Dean, who is acting like a man already looking past the nomination to the general election, can’t afford to wait until after the primaries to crank up the funding machine, not if he’s going to have any reasonable chance of competing with Junior’s financial juggernaut. He has to start planning and collecting for the GE now, or his potential nomination becomes an exercise in futility before he’s even won it. Frankly, the same could be said for all the other candidates who have any real hope of winning.
So the ripple effect has begun and soon makes its way to Kerry, who is forced to raise the ante in order to compete with Dean who was forced to raise the ante in order to compete with Bush. And so on. Like the arms race, this is a vicious cycle in which there are no winners and the electorate is the biggest loser of all. Bush has single-handedly forced national elections to become nothing more than sales pitches and marketing ploys in which he who can buy the most toys wins.
This isn’t going to be pretty, especially for those of us who need govt to be something more than a plaything of the rich.
So is PF dead or just temporarily unplugged? It looks dead to me, but the Boston Globe thinks, “Maybe not.” In an editorial yesterday, the Globe suggested a series of changes that could make PF relevant again:
[R]epairs to the system should be made well before 2008.State-by-state spending limits are unrealistic for the current system with its crucial early contests and should be eliminated.
The $45 million individual spending limit for the primaries should be raised substantially.
Provision should be made for spending in the period between the effective selection of the nominee and the party convention. In this campaign, a Democrat in the system could secure the nomination by March but reach the $45 million limit and be defenseless until the national convention in July.
Costs could also be curtailed by mandating low-cost TV time and postage.

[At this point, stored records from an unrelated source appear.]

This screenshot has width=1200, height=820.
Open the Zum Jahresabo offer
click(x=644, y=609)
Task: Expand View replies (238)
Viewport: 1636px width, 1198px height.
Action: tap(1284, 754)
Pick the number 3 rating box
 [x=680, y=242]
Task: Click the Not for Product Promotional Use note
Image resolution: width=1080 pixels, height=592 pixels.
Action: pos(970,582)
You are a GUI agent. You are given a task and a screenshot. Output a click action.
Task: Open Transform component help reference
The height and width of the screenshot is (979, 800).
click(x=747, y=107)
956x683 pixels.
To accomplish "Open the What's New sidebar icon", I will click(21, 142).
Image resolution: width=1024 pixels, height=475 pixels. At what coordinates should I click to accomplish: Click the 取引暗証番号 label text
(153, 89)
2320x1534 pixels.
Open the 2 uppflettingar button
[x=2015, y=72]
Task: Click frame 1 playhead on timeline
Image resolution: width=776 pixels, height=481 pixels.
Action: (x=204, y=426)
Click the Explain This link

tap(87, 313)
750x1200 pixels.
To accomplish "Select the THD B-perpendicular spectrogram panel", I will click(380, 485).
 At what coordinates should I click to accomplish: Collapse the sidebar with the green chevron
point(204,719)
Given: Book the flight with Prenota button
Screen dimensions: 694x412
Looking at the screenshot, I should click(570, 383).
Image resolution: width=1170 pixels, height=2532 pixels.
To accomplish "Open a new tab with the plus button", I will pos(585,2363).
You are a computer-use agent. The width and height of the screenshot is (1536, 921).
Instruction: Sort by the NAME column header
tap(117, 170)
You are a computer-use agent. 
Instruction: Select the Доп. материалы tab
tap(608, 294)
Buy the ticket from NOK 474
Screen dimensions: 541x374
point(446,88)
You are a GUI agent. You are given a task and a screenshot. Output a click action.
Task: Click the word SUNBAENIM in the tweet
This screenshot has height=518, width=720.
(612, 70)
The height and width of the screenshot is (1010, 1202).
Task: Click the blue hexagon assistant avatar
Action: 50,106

Their proposals might make some sense in the world as it used to be. But that world doesn’t exist right now. For the time being we are living in Bizarro RepublicanWorld, a world where the House Majority Leader feels perfectly free to announce openly that he’s going to use a children’s charity as a cover for his fund-raising, even going so far as to produce a full-color brochure–with pictures–detailing the lavish parties, yachting trips, and even door prizes that the money supposedly contributed to the charity will be used to furnish, without any fear of a public outcry, without having to worry about repercussions of any kind.
In such a world, there is Zero hope that today’s Publicans will suddenly see past the riches to the common good the PF was meant to protect just because the air-time is cheaper.
For Publicans, Money Talks and the rest of us can Shut Up.
So? How do you like our Brave New World?